Решено было так. Лица из личной охраны членов Президиума находились в Кремле, недалеко от кабинета, где собрались члены Президиума. Арестовать личную охрану самого Берии поручили Серову. А Жукову предстояло арестовать Берию.

Маленков сказал, как это будет сделано. Заседание Совета Министров будет отменено, министры отпущены по домам. Вместо этого он откроет заседание Президиума.

Жуков вместе с Москаленко, Неделиным, Батицким и адъютантом Москаленко должны сидеть в отдельной комнате и ждать, пока раздадутся два звонка из зала заседаний в эту комнату.

Жуков пишет: его предупредили, что Берия физически сильный, знает приемы джиу-джитсу.

— Ничего, справлюсь, нам тоже силы не занимать.

Потянулось долгое молчание. Наконец раздается один звонок, второй. Жуков входит в зал первым, подходит к Берии сзади и командует:

— Встать! Вы арестованы.

Не успел Берия встать, как Жуков заломил ему руки назад и, приподняв, встряхнул его. Глянул на него — бледный-пребледный. И онемел.

Еще бы! Разве мог он ожидать такого коварства от соратников?

При обыске у него не обнаружили никакого оружия. У заговорщика не было даже завалящего пистолетика! Впрочем, у Жукова и его генералов, прибывших в Кремль для ареста путчиста, было на всех… два пистолета. Это — по версии Жукова.

Арестованного Берию держали в соседней комнате до 10 часов вечера, а потом погрузили в ЗИС; его положили сзади, в ногах сидения, предварительно укутав в ковер. Сделали это для того, чтобы охрана не заподозрила, кто в машине.

Вез его Москаленко. Берия был определен в бункер Московского военного округа. Там он находился и во время следствия, и во время суда, там его и расстреляли.

Таково свидетельство человека, арестовывавшего Берию.

Не расходится с ним в главном и второй высокопоставленный военный — К. С. Москаленко, занимавший в то время пост командующего войсками Московского военного округа. В 9 часов утра 25 июня (т. е. когда Берия еще не вернулся в Москву из поездки в ГДР) по телефону АТС Кремля позвонил Хрущев и спросил, имеются ли в его окружении близкие и преданные люди. На что Москаленко ответил, что такие люди имеются.

После чего Хрущев сказал, чтобы Москаленко взял этих людей и приехал с ними в Кремль к Маленкову, в кабинет, где раньше работал Сталин.

****

Условие задания: Кому, согласно отрывку об аресте Берии, поручили арестовать личную охрану самого Берии? Отвечайте, опираясь только на этот отрывок.

Данные:
****

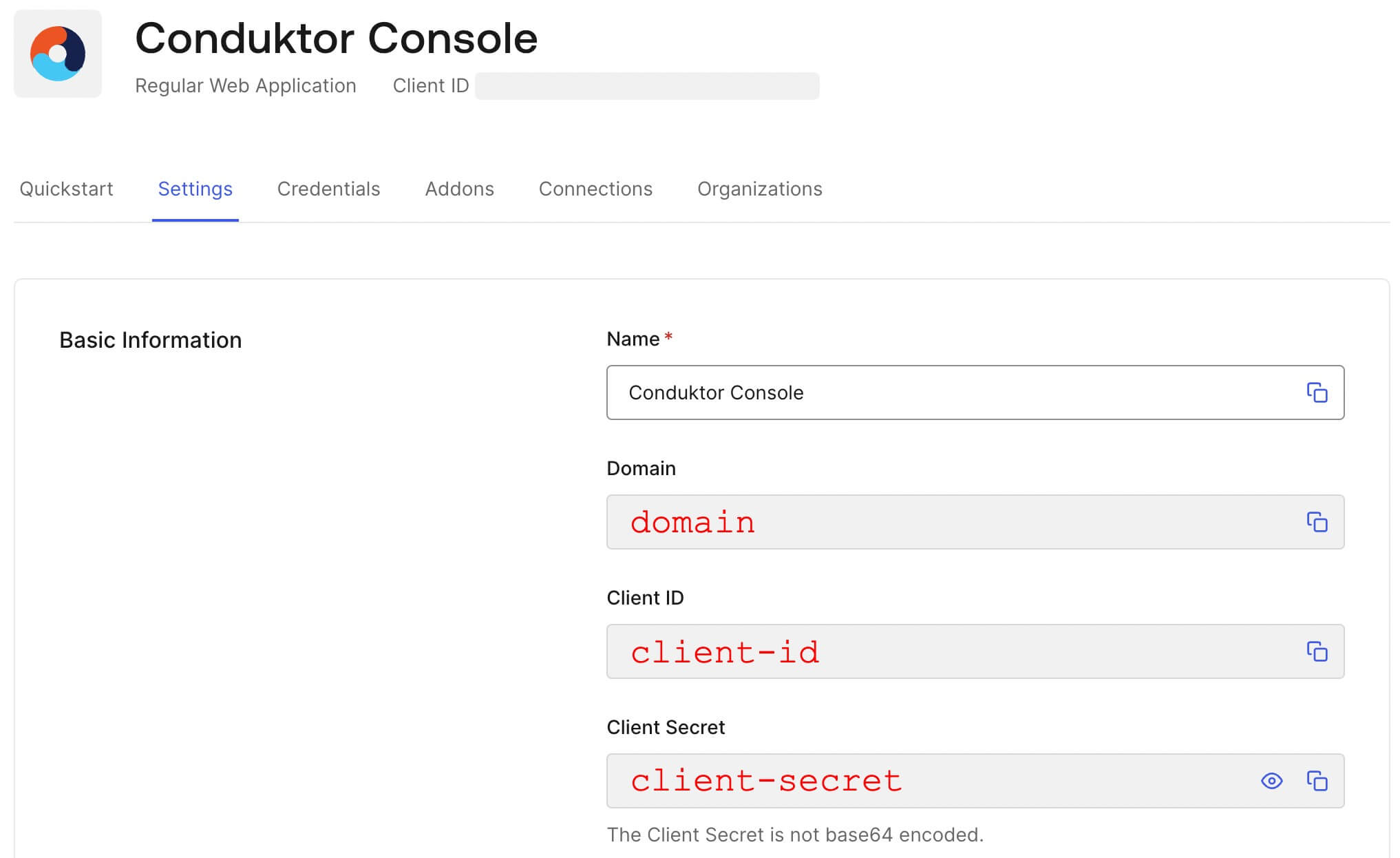Select the Organizations tab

****

Ответ на задание: Серову.